Beneficial and Preferred Foods for Metastatic Breast Cancer
There are many foods that are associated with improving outcomes for breast cancer patients. A meta-analysis of multiple prospective studies and RCTs recently published by researchers from Institut Curie in France has reported that a low-fat diet was associated with better survival. Also, a diet that was rich in phytoestrogens from fruits and vegetables, reduced the risk of cancer recurrence. And, a healthy diet with plant based foods was associated with improvement in overall survival and risk of death. (Maumy L et al, Bull Cancer, 2020)
A study published earlier this year tested the impact of ketogenic diet/nutrition on survival of breast cancer patients. They found that a ketogenic diet along with ongoing chemotherapy treatments improved the overall survival with no substantial side-effects in the patients. (Khodabakhshi A, Nutr. Cancer, 2020) A ketogenic diet is an extreme low-carbohydrate diet that aims to promote the metabolism of fats into ketone bodies (rather than carbohydrates into glucose) to provide the main source of energy for the body. Normal cells in our body can transition to using ketone bodies for energy, but cancer cells cannot effectively use ketone bodies for energy due to an abnormal tumor metabolism. This makes the tumor cells more vulnerable and in addition, the ketone bodies reduce tumor angiogenesis and inflammation while enhancing tumor cell death. (Wallace TC et al, J. of Amer. Coll. of Nutr., 2019)
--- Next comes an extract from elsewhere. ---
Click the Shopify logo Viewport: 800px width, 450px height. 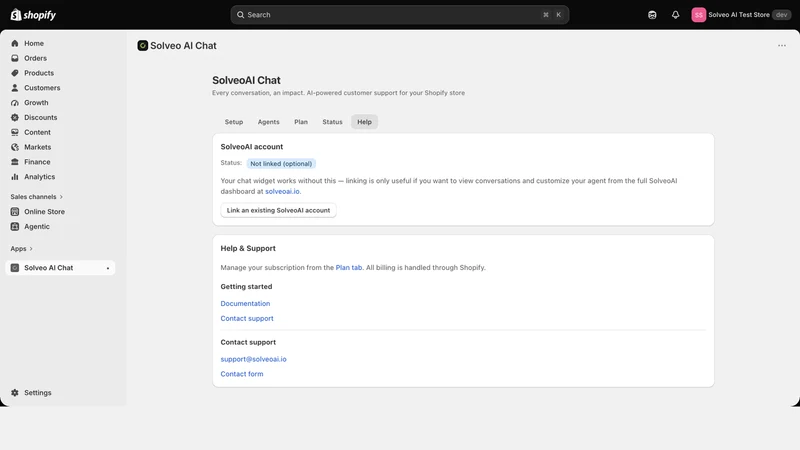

Since very specific therapeutic targets must be reached based on the cancer characteristics and the type of treatment, precision and personalized nutrition must be based on individual foods and supplements with well-established mechanisms of action at the molecular level in terms of their impact on genes and pathways. (Reglero C and Reglero G, Nutrients, 2019)
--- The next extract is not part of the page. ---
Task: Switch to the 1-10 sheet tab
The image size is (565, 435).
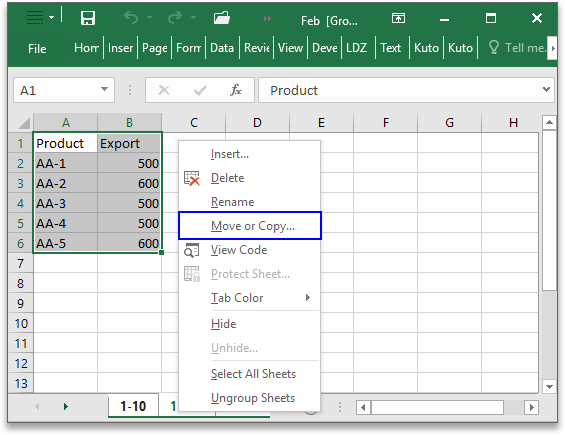Action: [133, 406]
For example, one way to prevent metastasis of the cancer is to block angiogenesis, the sprouting of new blood vessels, which would also prevent chemotherapy resistance. There are foods and supplements with the bioactive silibinin, such as artichoke and milk thistle, that have scientifically shown to inhibit angiogenesis. Personalized nutrition/diet recommendations of these foods in this context of metastatic breast cancer undergoing chemotherapy, could help in improving effectiveness of the treatment and prevent recurrence. (Binienda A, et al, Anticancer Agents Med Chem, 2019)
Similarly, other key characteristics of the cancer and treatment could be analyzed to find the scientifically right foods and supplements for personalized nutrition design for cancer patients to match their cancer type and treatment.
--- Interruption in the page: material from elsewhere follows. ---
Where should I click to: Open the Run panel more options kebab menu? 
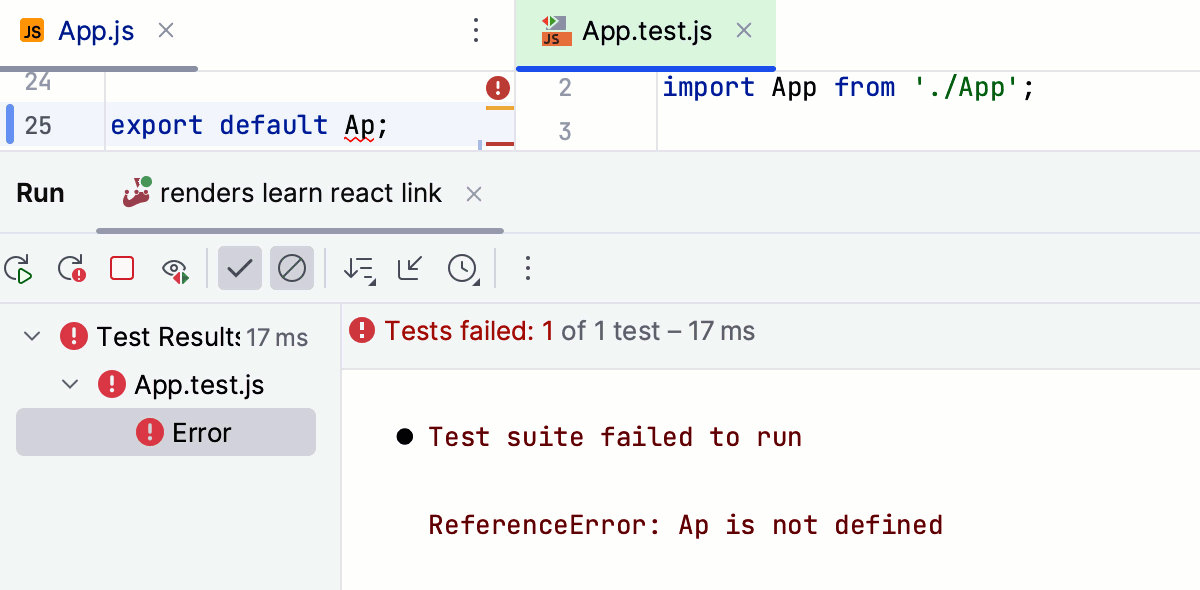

As treatment recommendations are moving towards personalization based on cancer genomics and molecular cancer characteristics of each patient, integrative cancer care also needs to move towards personalization of supportive nutrition/diet based on the stage and type of cancer and treatment. This is a largely untapped area which can significantly help with improving outcomes and quality of life for the patients with metastatic breast cancer. When in good health, natural foods and supplements do no harm. But, when the context is cancer where the body is already dealing with an internal dysregulation in metabolism and immunity due to the disease and the ongoing treatments, even natural foods, if not chosen correctly, have the potential to cause harm. Therefore, personalization of nutrition based on cancer indication and treatment type can support improved outcomes and well being for the patient.
Cancer patients often have to deal with different chemotherapy side effects which affect their quality of life and look out for alternative therapies for cancer.Taking the right nutrition and supplements based on scientific considerations (avoiding guesswork and random selection) is the best natural remedy for cancer and treatment related side-effects.